The Geography of Opportunity

The optimization revealed natural transshipment corridors. The primary flows occurred between major regional hubs: Europe to Asia, North America to Latin America.

This wasn't random—it reflected the reality of global demand patterns and transportation infrastructure. The model found that certain regional imbalances were systematic, not cyclical. Europe consistently generated excess in certain product categories while Asia showed consistent deficits.

These patterns suggested that lateral transshipment wasn't just a reactive tool for fixing imbalances—it could be a proactive strategy for network optimization.

Implementation: From Analysis to Action

The gap between analysis and implementation is where most optimization projects die. Great models that never get deployed are just expensive academic exercises.

We designed a phased approach:

Phase 1: Pilot with ABC-classified SKUs. Leverage BSC's existing internal metrics and processes. Prove the concept with familiar categories.

Phase 2: Scale to PBO-selected SKUs. Introduce the new heuristic after demonstrating success with traditional approaches.

Phase 3: Integrate into periodic inventory review processes. Embed transshipment analysis into existing ERP workflows rather than creating parallel systems.

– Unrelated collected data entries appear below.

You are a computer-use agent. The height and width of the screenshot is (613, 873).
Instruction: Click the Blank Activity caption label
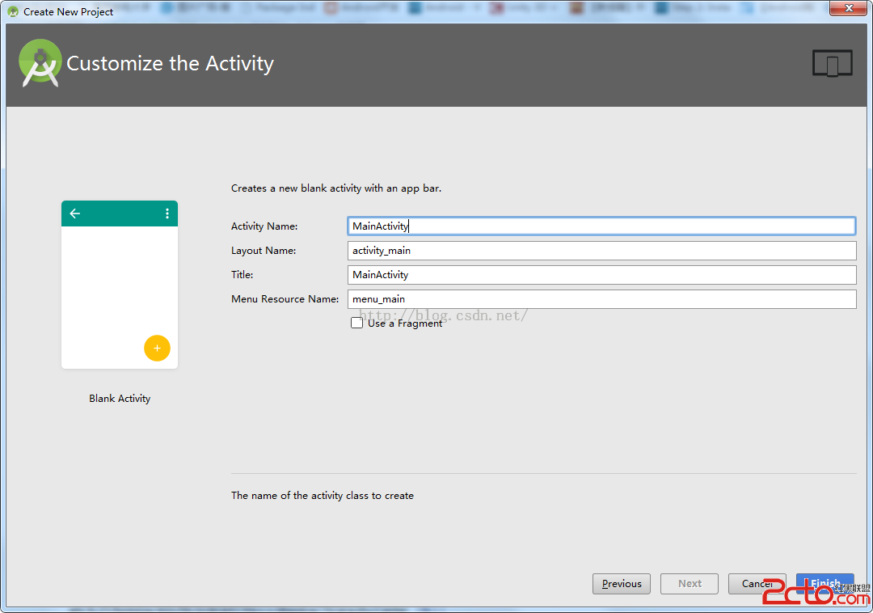point(120,399)
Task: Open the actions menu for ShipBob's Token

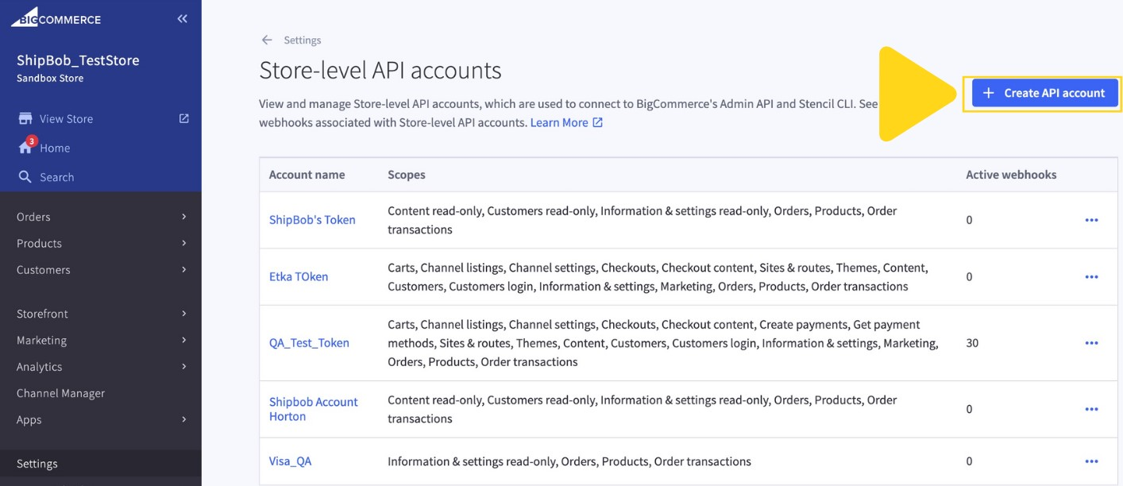Action: click(x=1091, y=219)
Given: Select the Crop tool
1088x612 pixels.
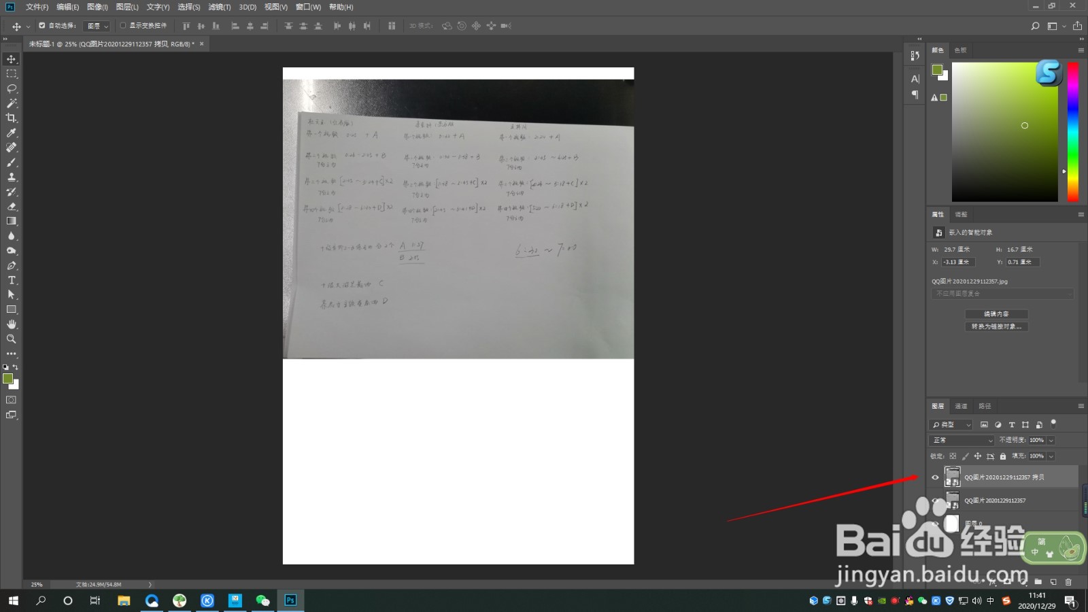Looking at the screenshot, I should 12,118.
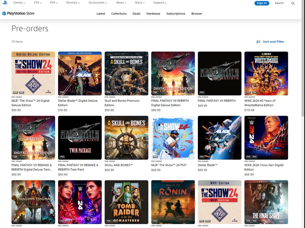Open the Support dropdown menu

click(160, 3)
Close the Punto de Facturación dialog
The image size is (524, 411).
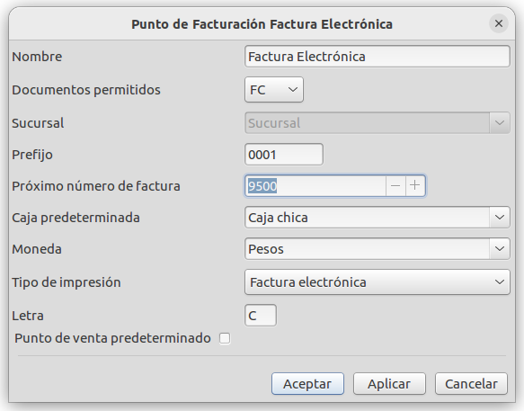click(499, 23)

The key insight: Don't replace existing processes—enhance them. BSC's planners already reviewed inventory levels regularly. We gave them a new tool to optimize those reviews.

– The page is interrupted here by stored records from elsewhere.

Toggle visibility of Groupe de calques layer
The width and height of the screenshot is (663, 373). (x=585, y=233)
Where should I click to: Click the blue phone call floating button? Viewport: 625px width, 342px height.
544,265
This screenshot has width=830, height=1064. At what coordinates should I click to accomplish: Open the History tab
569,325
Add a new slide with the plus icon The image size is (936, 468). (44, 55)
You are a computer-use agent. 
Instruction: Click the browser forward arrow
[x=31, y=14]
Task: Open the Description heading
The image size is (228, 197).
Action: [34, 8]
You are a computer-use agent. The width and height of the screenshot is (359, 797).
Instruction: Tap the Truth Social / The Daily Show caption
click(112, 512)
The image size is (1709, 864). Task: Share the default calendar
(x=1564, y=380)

The Hidden Costs and Real Constraints

Our models had limitations that matter in practice:

We didn't include intra-DC handling costs—the picking, packing, and receiving expenses associated with transshipments. These costs are real and could affect the optimization.

We didn't model the complexity of global medical device regulations. Some transshipments that look optimal mathematically might be impossible legally.

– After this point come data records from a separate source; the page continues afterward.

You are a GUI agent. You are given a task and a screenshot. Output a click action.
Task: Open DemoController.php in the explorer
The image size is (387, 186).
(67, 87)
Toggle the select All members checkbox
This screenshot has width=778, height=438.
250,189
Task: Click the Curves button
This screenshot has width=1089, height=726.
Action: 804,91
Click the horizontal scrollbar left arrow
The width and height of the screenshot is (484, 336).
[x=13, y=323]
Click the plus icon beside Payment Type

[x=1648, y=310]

We assumed point-to-point transportation costs, but real logistics networks offer consolidation opportunities that could improve the economics further.

These limitations don't invalidate the results—they highlight opportunities for refinement and partnership development.

The Compound Effect of Network Intelligence

This project demonstrates something profound about supply chain management: Local optimization often creates global suboptimization, but global visibility enables local intelligence.

BSC's individual DC managers were making rational decisions based on local information. But those decisions, aggregated across the network, created systematic imbalances.

Lateral transshipment isn't just about moving inventory—it's about creating network-level intelligence that enables better local decisions.

When DCs can see global inventory positions and transportation costs, they make different trade-offs. When planners have tools that calculate optimal rebalancing automatically, they focus on strategic rather than tactical decisions.

The Future of Dynamic Networks

The success of this project points toward a fundamental shift in supply chain thinking: From static networks to dynamic networks. From hierarchical flows to networked flows. From local optimization to system-wide optimization.

The technology exists. The modeling techniques are proven. The economic benefits are substantial.

What's needed is organizational commitment to network thinking over functional thinking. To system optimization over local optimization. To short-term complexity in service of long-term simplicity.

The Strategic Lesson

Inventory rebalancing through lateral transshipment delivered 10-25% cost reductions for BSC. But the real value wasn't in the savings—it was in the strategic capability.

BSC now has a methodology for turning imbalances into opportunities. For treating global inventory as a fungible asset rather than a collection of local assets. For responding to demand volatility with flexibility rather than buffer stock.

This capability becomes particularly valuable in uncertain environments. When demand patterns shift—as they did during Covid—companies with dynamic networks adapt faster than companies with static networks.

The question isn't whether lateral transshipment makes sense. The question is whether your supply chain can adapt to the new reality of permanent volatility.

And adaptation, like optimization, starts with seeing the network as a system rather than a collection of parts.